On April 24th, 2018 from 22:47 to April 25th 00:04 UTC, PagerDuty’s web UI was intermittently unavailable and incident notification delivery was delayed, affecting all customers. Notification delivery and the web UI then returned to full availability, although from 00:04 until 01:22 UTC, there were event processing delays and status 500 responses issued from the events API for some customers.

What Happened?

On April 24th, 2018, there was a change to IPSec configuration in PagerDuty infrastructure that was automatically deployed. The configuration change resulted in IPSec tunnels not being renewed, which caused a gradually increasing connectivity disruption between multiple components of the PagerDuty platform. An incident response team identified the issue and deployed a corrected configuration, restoring full connectivity.

What Are We Doing About This?

We will be expanding our automated infrastructure testing of configuration changes in the pre-deploy phase. For any questions, comments, or concerns, please reach out to support@pagerduty.com.

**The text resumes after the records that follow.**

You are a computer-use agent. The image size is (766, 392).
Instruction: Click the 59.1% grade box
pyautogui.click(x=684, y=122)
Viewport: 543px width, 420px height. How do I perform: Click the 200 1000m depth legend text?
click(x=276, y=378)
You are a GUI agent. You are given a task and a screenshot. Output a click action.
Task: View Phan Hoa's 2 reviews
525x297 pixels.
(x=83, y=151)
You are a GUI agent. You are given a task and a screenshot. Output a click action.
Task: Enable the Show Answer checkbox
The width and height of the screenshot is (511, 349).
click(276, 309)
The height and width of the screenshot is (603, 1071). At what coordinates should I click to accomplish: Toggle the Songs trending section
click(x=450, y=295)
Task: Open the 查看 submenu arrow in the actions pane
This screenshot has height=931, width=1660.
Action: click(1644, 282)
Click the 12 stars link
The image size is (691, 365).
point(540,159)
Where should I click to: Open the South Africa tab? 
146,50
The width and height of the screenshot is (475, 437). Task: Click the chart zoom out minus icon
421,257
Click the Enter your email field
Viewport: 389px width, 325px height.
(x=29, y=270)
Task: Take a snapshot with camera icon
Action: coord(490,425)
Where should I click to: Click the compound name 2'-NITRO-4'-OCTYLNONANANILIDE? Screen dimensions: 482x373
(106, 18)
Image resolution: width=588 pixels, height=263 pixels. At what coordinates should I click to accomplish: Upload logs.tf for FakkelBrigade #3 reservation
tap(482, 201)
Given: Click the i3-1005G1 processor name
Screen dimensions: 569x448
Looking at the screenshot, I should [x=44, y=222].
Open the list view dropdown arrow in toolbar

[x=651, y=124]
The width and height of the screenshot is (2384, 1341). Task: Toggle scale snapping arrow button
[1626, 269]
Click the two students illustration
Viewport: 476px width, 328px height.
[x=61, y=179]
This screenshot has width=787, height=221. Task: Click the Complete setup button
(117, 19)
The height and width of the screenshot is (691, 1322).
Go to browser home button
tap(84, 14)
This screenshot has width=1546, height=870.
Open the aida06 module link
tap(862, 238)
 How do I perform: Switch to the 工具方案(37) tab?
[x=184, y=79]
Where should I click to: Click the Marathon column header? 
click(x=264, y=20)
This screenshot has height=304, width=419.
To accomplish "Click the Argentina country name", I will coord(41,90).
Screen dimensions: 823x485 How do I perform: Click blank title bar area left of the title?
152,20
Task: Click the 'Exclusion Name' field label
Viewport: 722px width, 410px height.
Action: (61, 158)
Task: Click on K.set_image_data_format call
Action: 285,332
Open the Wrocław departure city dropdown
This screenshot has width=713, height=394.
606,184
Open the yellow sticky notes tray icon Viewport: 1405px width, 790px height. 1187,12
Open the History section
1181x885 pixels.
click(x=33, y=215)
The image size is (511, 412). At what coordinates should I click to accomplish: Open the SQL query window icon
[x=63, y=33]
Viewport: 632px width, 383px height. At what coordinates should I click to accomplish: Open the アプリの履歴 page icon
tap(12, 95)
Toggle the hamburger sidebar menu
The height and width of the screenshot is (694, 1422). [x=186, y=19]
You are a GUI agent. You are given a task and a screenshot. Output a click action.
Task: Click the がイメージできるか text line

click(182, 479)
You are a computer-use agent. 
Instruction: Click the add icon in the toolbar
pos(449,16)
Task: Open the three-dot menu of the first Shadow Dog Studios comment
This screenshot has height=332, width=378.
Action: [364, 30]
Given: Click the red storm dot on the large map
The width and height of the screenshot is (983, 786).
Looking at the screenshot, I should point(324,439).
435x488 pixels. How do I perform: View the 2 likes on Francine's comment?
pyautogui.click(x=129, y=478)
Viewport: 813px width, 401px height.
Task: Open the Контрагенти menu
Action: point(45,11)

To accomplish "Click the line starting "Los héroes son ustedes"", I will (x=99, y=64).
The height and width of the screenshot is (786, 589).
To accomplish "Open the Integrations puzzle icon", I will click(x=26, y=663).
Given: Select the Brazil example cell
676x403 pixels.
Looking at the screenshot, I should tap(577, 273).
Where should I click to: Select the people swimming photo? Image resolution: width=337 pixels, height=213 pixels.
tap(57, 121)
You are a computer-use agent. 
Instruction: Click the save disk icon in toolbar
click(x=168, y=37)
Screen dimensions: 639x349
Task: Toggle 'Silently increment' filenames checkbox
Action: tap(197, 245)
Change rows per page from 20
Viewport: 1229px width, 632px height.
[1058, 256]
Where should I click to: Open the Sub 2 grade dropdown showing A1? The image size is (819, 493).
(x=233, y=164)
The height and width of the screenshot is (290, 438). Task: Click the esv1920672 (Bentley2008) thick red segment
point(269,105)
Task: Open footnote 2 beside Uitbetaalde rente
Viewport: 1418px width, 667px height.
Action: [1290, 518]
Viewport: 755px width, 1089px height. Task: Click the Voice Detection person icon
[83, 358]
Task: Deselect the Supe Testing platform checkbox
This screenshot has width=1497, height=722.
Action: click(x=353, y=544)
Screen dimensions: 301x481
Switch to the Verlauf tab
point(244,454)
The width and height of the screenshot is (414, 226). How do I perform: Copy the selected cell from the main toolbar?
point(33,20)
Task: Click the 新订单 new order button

Posted 4 months ago. Apr 30, 2018 - 20:56 UTC

Resolved
Events are now processing normally. All systems are now operational.
Posted 4 months ago. Apr 25, 2018 - 01:22 UTC
Update
Notifications and display of incident timelines have recovered, but we are now observing a delay in event processing affecting some customers. All other systems are operational.
Posted 4 months ago. Apr 25, 2018 - 00:56 UTC
Update
Notifications and incident details are being processed but are delayed. Our web UI has recovered. We are continuing to monitor and assess our systems' status and determine appropriate next steps.
Posted 4 months ago. Apr 25, 2018 - 00:04 UTC
Identified
PagerDuty Engineers have identified the issue and are taking remedial action.
Posted 4 months ago. Apr 24, 2018 - 23:02 UTC
Investigating
We're currently experiencing delayed notifications and display of incident details and timeline entries. PagerDuty engineers are currently investigating.
Posted 4 months ago. Apr 24, 2018 - 22:47 UTC